Kupwara, May 29: Jammu and Kashmir and Ladakh High Court Monday issued notice to the government over plea seeking Master Plan and sustainable development for Bangus valley.
A Public Interest Litigation (PIL) was filed by the advocate Mir Umar.
The case was listed before a division bench led by Chief Justice and Justice Moksha Khujuria Kazmi.
The petitioner in the PIL has highlighted and sought protection of the natural beauty and meadows of Bungus valley besides the dense forests, streams, small–Big Bungus, slopes and their side plateaus.
It highlighted that the entire land covering Bungus is forest land and has not been transferred to LBDDA. “The authority is not able to prepare a master plan for the development of Bungus. The road constructed a year ago is haphazardly through green pastures without any master plan,’’ the PIL reads.
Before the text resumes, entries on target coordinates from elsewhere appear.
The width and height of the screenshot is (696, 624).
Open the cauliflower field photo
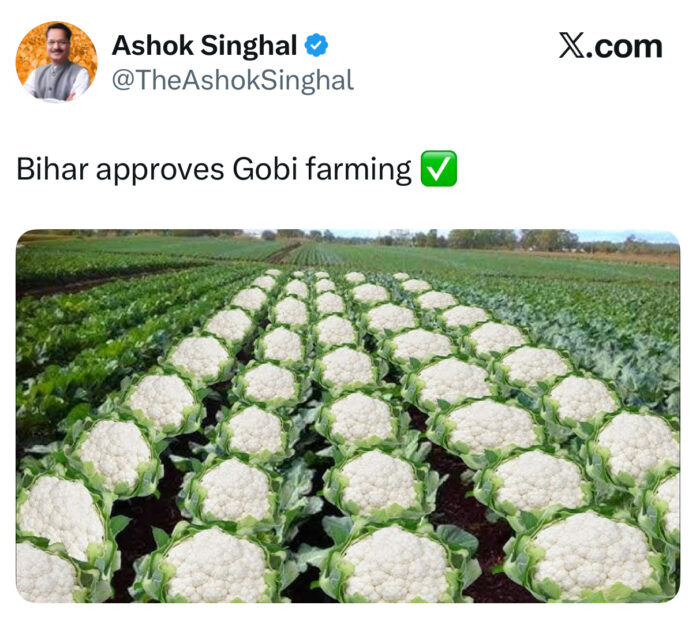[348, 416]
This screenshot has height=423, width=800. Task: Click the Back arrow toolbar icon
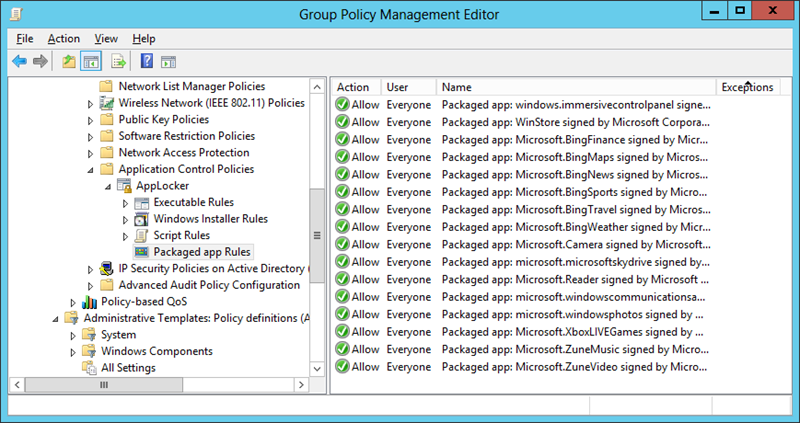click(x=19, y=61)
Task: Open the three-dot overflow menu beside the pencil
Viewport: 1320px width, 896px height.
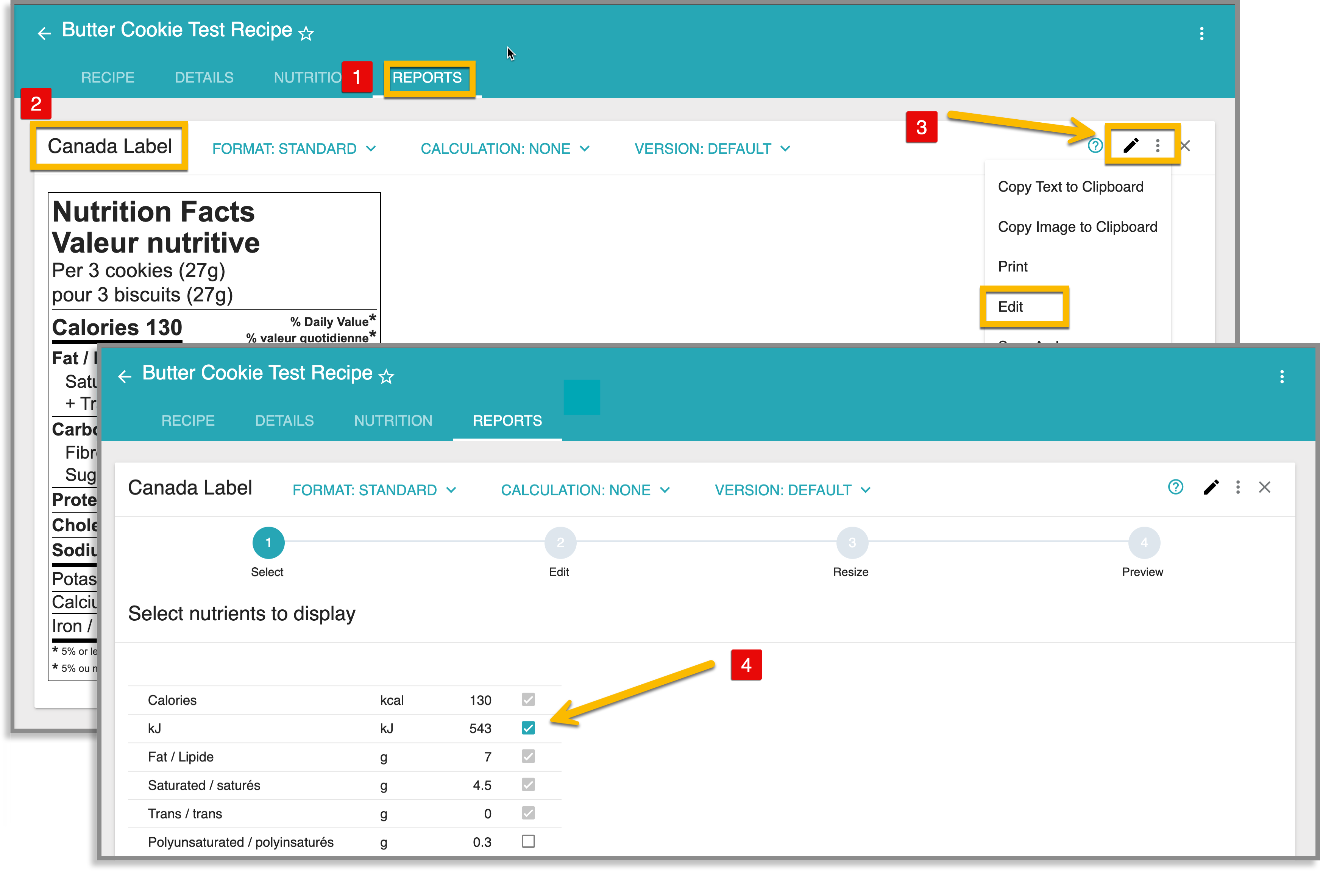Action: (1158, 146)
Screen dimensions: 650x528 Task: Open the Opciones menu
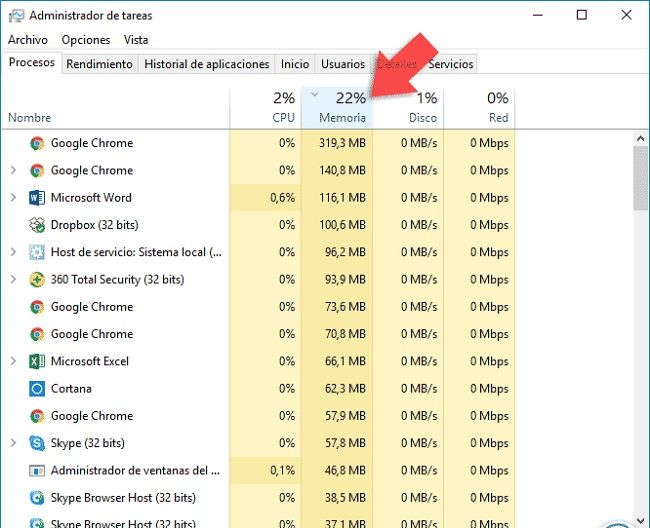pos(86,40)
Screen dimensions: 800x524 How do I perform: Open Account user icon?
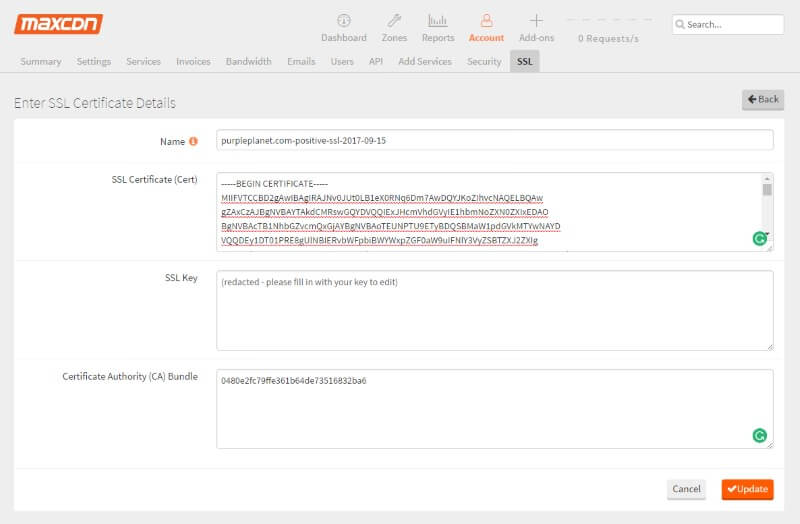pyautogui.click(x=486, y=21)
The PIL highlighted that the LBDDA is mandated to set up accommodation and infrastructure in Bungus aimed to promote eco tourism but it cannot be done without transferring the land.
“In absence of the master plan the green valley of Bungus is under threat of haphazard constructions and allotments for commercial purposes which can prove fatal for the natural beauty of Bungus and its meadows, trees and streams.”
The court after hearing the petitioner issued notice to the government to file their response within four weeks.
The petitioner has prayed for direction on the respondents to take steps for preservation of the natural beauty of Bungus valley including its forests, streams, meadows etc while preparing a master plan for Bungus valley.
The petitioner has also prayed to direct the forest department and LBDDA to “Prepare the master plan for Bungus valley by following the procedure as envisaged in Jammu and Kashmir Developmental Act 1970 and in such a way that no concrete construction and building are allowed to be constructed in the Bungus valley and no allotment of land is made in haphazard manner in excess for commercial activities.”
The next hearing of the case has been listed after four weeks.